Another effect of acquisition is felt in the variable lookup process. For example:
<!--#with Foo-->
<!--#var Bar-->
<!--#/with-->
In this DTML fragment the variable Bar is looked up in Foo. Even if Foo does not have a Bar attribute, Bar will be found in the Foo namespace if the Foo object can acquire Bar. This effect can catch you unaware if you are not careful.
“Acquisition is very useful; It’s one of the more interesting features of Zope. The fundamental purpose of acquisition is to provide data or behavior to an object based on its “location” rather than its “heritage”. Given “location” “A.B.C.D”, object “D” has access to all of the attributes of “A”, “B”, “C”, and “D”. If “D” asks for attribute “foo”, as long as exactly one of these objects has a “foo” attribute, there is no problem.
If both “B” and “C” have “foo” attributes, which one should “D” get?

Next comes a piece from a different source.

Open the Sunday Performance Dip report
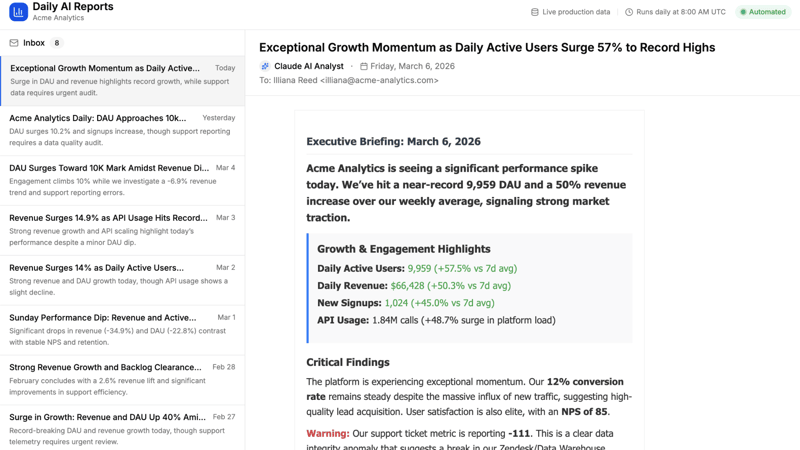 coord(122,330)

If “A” contains “B” contains “C” contains “D”, the search order is simple: “D”, “C”, “B”, “A”, and “D” sees “C.foo”. Unfortunately, in even slightly more complicated cases the answer can be subtle and non-intuitive even for those who understand acquisition thoroughly.
Ferengi Rules of Acquisition:
1) Once you have their property, you never give it back. 3) Never spend more for an acquisition than you have to. 6) Never allow inheritance to stand in the way of acquisition.”